◆ EXTRAIT DU TEXTE:

────

La décision de la Cour de l'impôt

[9]                Le juge de la Cour de l'impôt a supposé qu'il possédait une compétence inhérente en vue de rétablir un appel qui avait par erreur été abandonné. Il a fait une distinction à l'égard de la décision rendue par la présente cour dans l'affaire Bogie c. Sa Majesté la Reine, 98 D.T.C. 6679, où, sans statuer sur la question de savoir si la Cour de l'impôt possédait la compétence inhérente alléguée, le juge Robertson, au nom de la Cour, a conclu que le contribuable ne pouvait pas se distancer de l'avis erroné donné par son comptable. Le juge Robertson a également rejeté l'argument du contribuable selon lequel il n'aurait pas pu découvrir l'état véritable de ses affaires même en faisant preuve d'une diligence raisonnable.


[10]            Le juge de la Cour de l'impôt a fait une distinction à l'égard de l'arrêt Bogie en se fondant sur le fait que cette affaire se rapportait à une cotisation directe visant le contribuable plutôt qu'à une cotisation secondaire comme c'est ici le cas. Il était également d'avis que l'intimée (l'appelante devant la Cour de l'impôt) ne pouvait pas être contrainte de faire preuve de diligence raisonnable. Aux paragraphes 11 et 12, il a énoncé les motifs à l'appui de sa conclusion :

[11] [...] En l'espèce, l'appelante croyait sincèrement les renseignements donnés par son époux, que ce dernier croyait de toute évidence exacts. Il ne s'agissait pas d'une simple question de faits techniques facilement discernable. L'ensemble du concept de confiance des conjoints l'un envers l'autre démolit toute suggestion selon laquelle l'appelante aurait dû remettre en question les dires de son époux ou du comptable de ce dernier en exerçant une " diligence raisonnable ". Elle a simplement accepté que les renseignements fournis par son époux étaient valables, c'est-à-dire que ses problèmes fiscaux avaient été réglés, et elle a agi en conséquence. En tout état de cause, rien dans la preuve n'indique que l'avocat de l'appelante était celui de son époux. Par conséquent, ni elle-même ni son avocat n'avaient le droit de recevoir de renseignements de la part de Revenu Canada.

[12] L'appelante n'était pas la contribuable dont les actions ont entraîné l'établissement d'une cotisation principale. Elle ne pouvait d'aucune façon connaître la situation de ce contribuable autrement qu'en recevant des renseignements de sa part. Une cotisation d'impôt secondaire a été établie à son égard en fonction d'une disposition de la Loi extrêmement inhabituelle et d'une grande portée. Son droit de poursuivre l'appel ne devrait pas être neutralisé par une exigence de diligence raisonnable qui en fait lui imposerait de remettre en question la véracité des dires de son propre époux.

────

◆ JEU DE DONNÉES:
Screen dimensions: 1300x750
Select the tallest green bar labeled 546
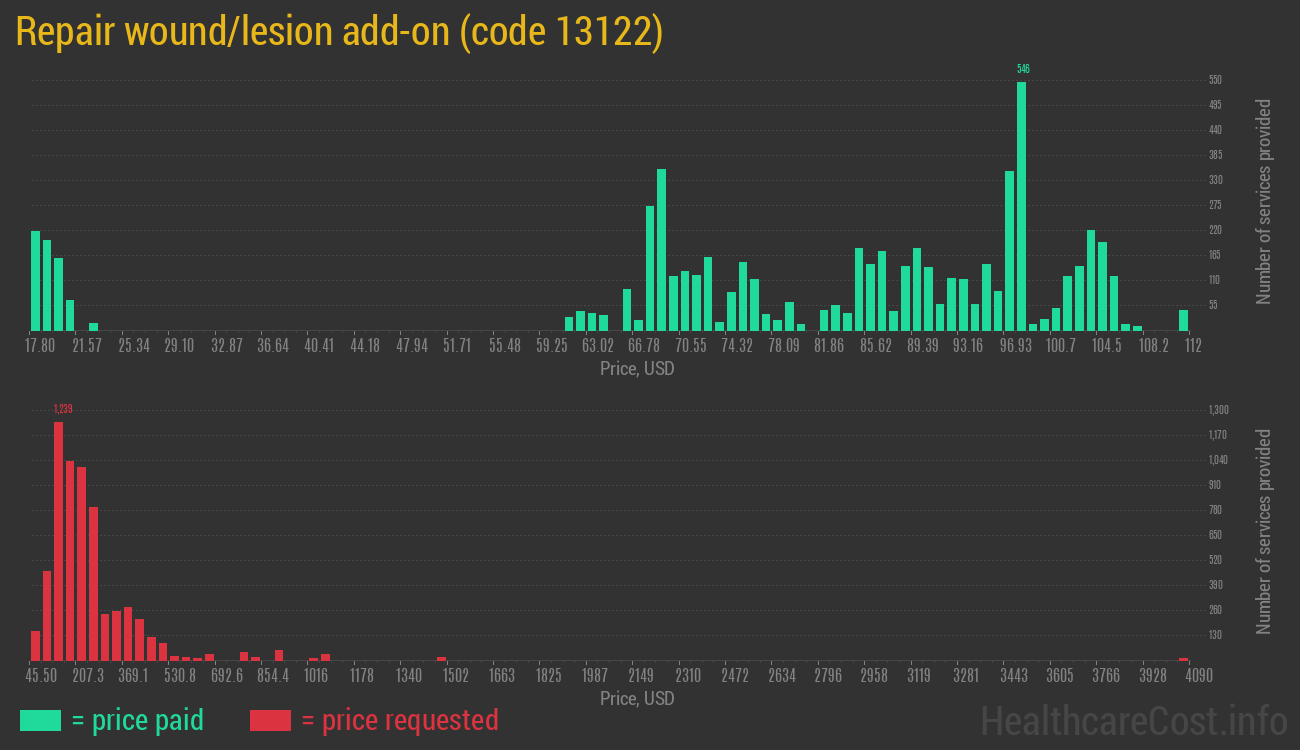tap(1021, 205)
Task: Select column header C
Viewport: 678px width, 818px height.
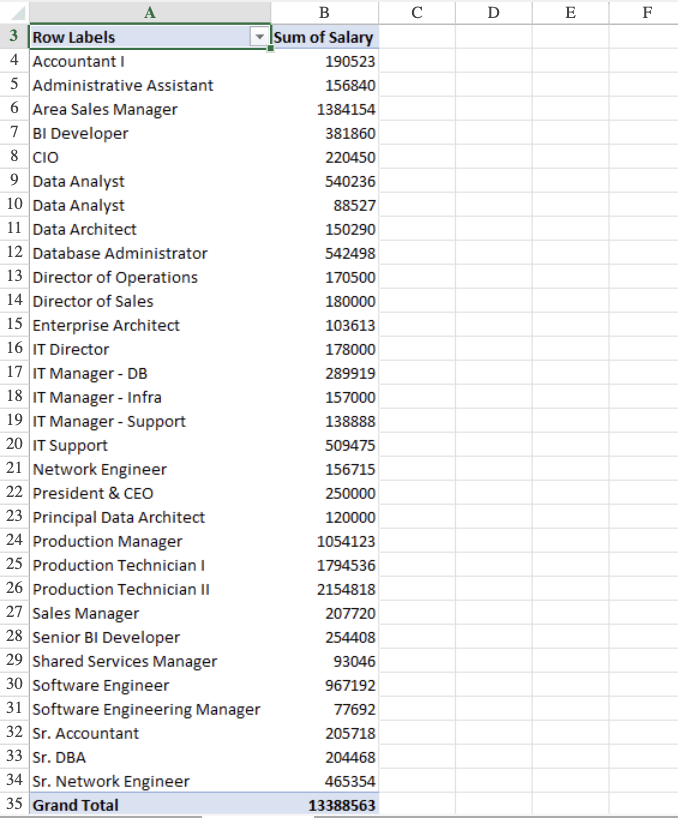Action: coord(415,12)
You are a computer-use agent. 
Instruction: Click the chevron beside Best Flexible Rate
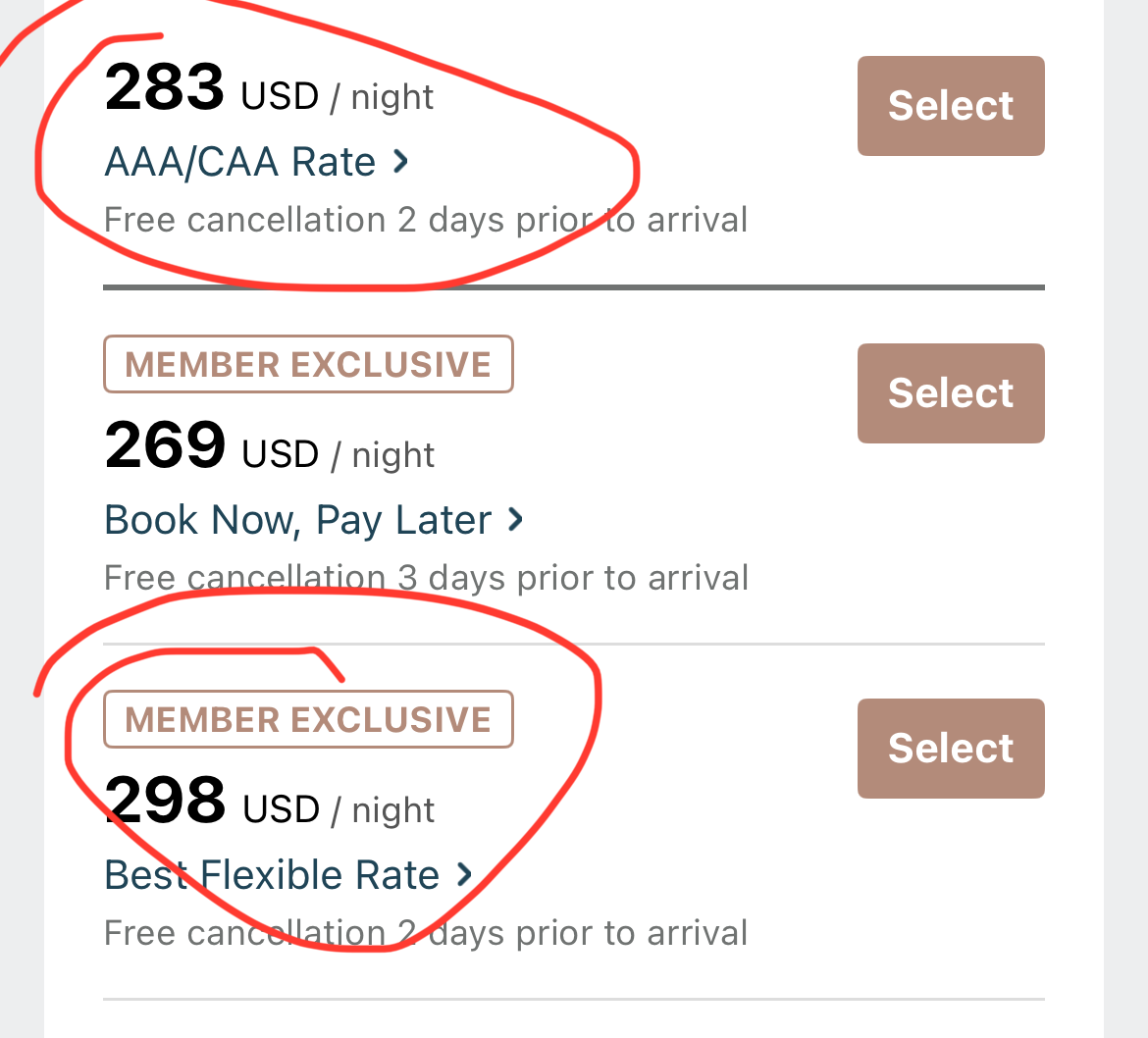click(x=464, y=875)
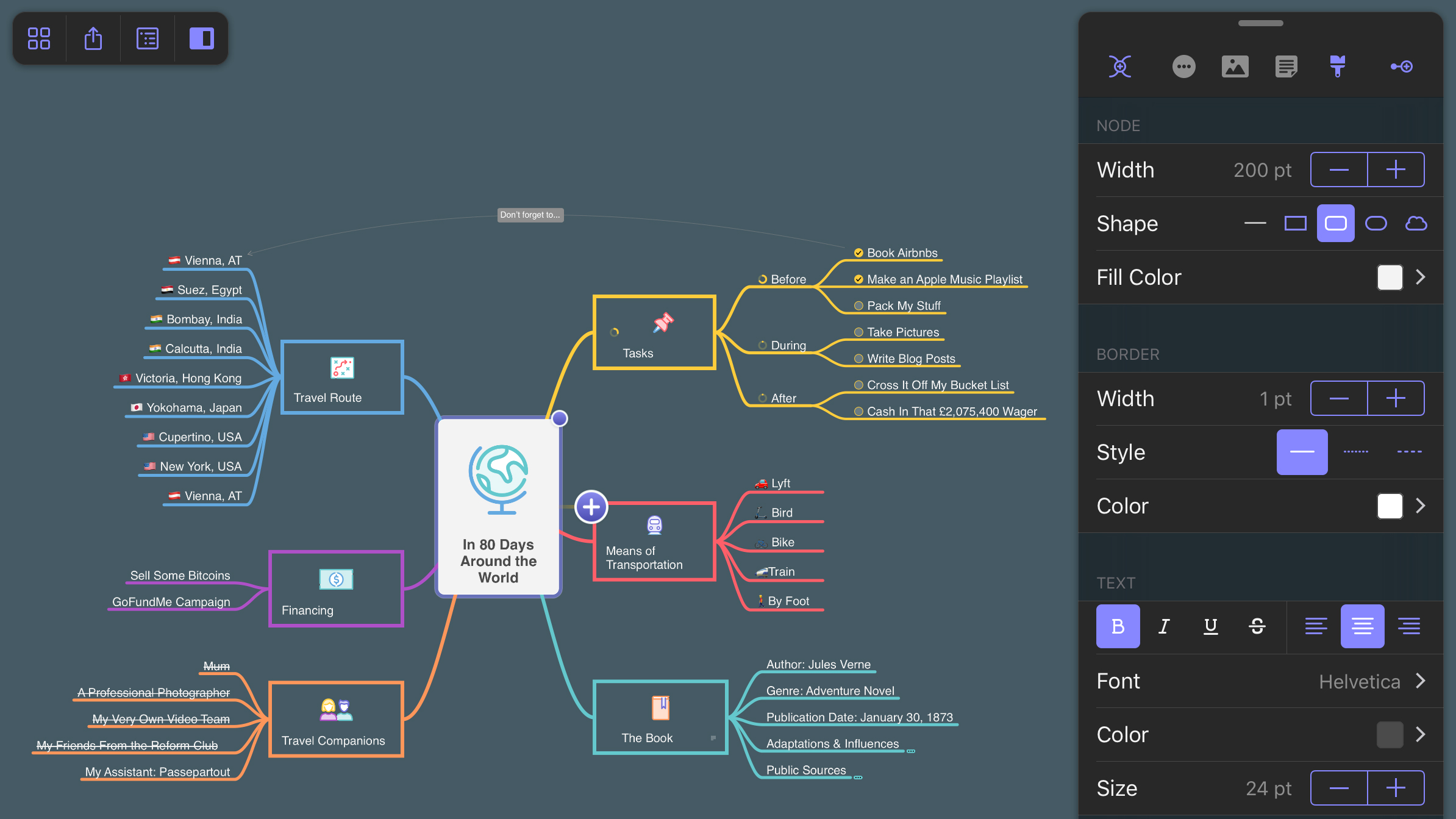
Task: Increase the node width with plus button
Action: (1396, 169)
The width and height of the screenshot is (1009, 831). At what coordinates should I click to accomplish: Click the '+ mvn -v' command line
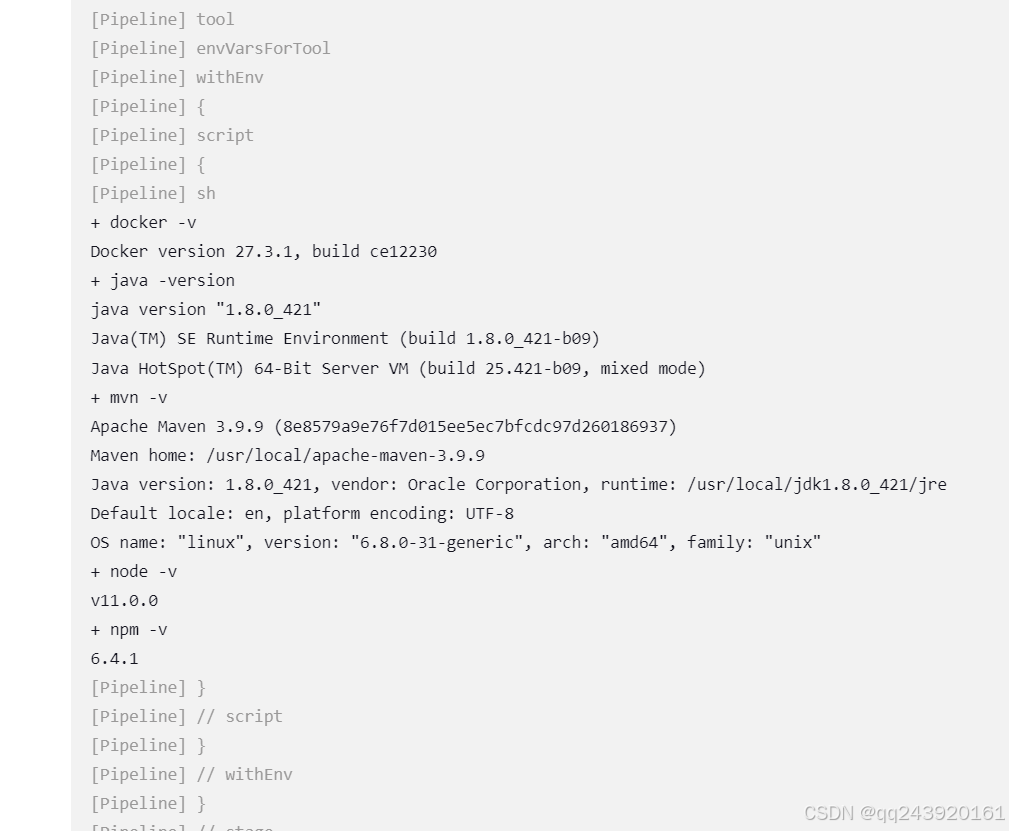tap(129, 398)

────

◆ CONSIGNE:
Répondez, s'il vous plaît, à ces questions sur l'extrait du texte ci-dessus :
1. De quelle affaire le juge de la Cour de l'impôt a-t-il distingué la présente ?
2. Selon ce juge, à quel type de cotisation cette affaire se rapportait-elle ?
3. Au paragraphe [11], qui a donné à l'appelante les renseignements qu'elle a crus sincèrement ?

◆ RÉPONSE RÉDIGÉE:
1. Bogie c. Sa Majesté la Reine, 98 D.T.C. 6679.
2. Une cotisation directe visant le contribuable.
3. Son époux.